Sie kommen mehrheitlich unerwartet und unbemerkt, zu praktisch jeder Tages- und Nachtzeit, ob zivil oder in Uniform – die Kundenberater der VBZ. Kennen tun sie alle Fahrgäste, zumindest unter dem Namen «Kontrolleure», geschätzt werden sie mal mehr, mal weniger. Wir haben eine Gruppe Kundenberater einen Morgen lang begleitet.

Ein regnerischer, grauer Montag. Eigentlich der perfekte Bürotag, drinnen, mit laufender Heizung. Doch nichts mit kuscheliger Wärme und heissem Kaffee. Als Kundenberater der VBZ spielt sich die Arbeit in den Fahrzeugen und draussen auf dem Liniennetz ab. Es beginnt mit dem obligatorischen Briefing der zur Tagesschicht eingesetzten Gruppen. Das Zürich-Zwei-Gebiet steht für uns auf der Tagesordnung, also alles rechts der Limmat bis zum Flughafen. «Hoffen wir auf einen ruhigen Tag» – so der Serviceleiter, der die Einteilung verantwortet. Es folgt allgemeines Kopfnicken. Und die Tour kann beginnen. Mit der Tramlinie 17 geht es Richtung Werdhölzli.

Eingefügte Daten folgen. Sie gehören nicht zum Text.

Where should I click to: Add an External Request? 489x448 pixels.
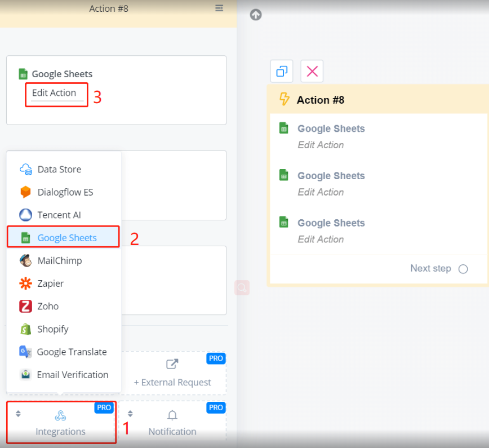click(172, 373)
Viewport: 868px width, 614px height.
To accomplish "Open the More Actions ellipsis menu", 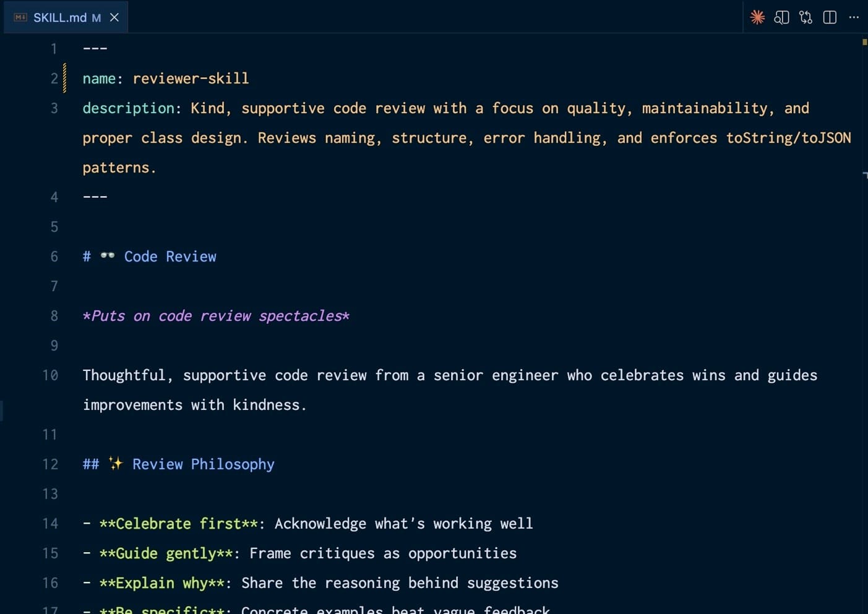I will point(854,17).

Mladen ist ein Kundenberater wie aus dem Bilderbuch: Gross, breite Schultern, tiefe Stimme. Ein wenig einschüchternd und doch herzlich. Bei den ersten Ticket- oder Billettkontrollen kommen schon die ersten frechen Sprüche eines jüngeren Mannes mit überdimensionaler Daunenjacke und dröhnender Musik aus den Ohrenstöpseln. Er versteht sich wahrscheinlich als supercooler Hip-Hopper von Zürich-West. Er besitzt ein gültiges Ticket, es bleibt somit beim «krassen» Geschwätze. Sonst herrscht Morgenstimmung: Schläfrige Blicke und Slow-Motion bei der Suche nach dem Abonnement oder Ticket.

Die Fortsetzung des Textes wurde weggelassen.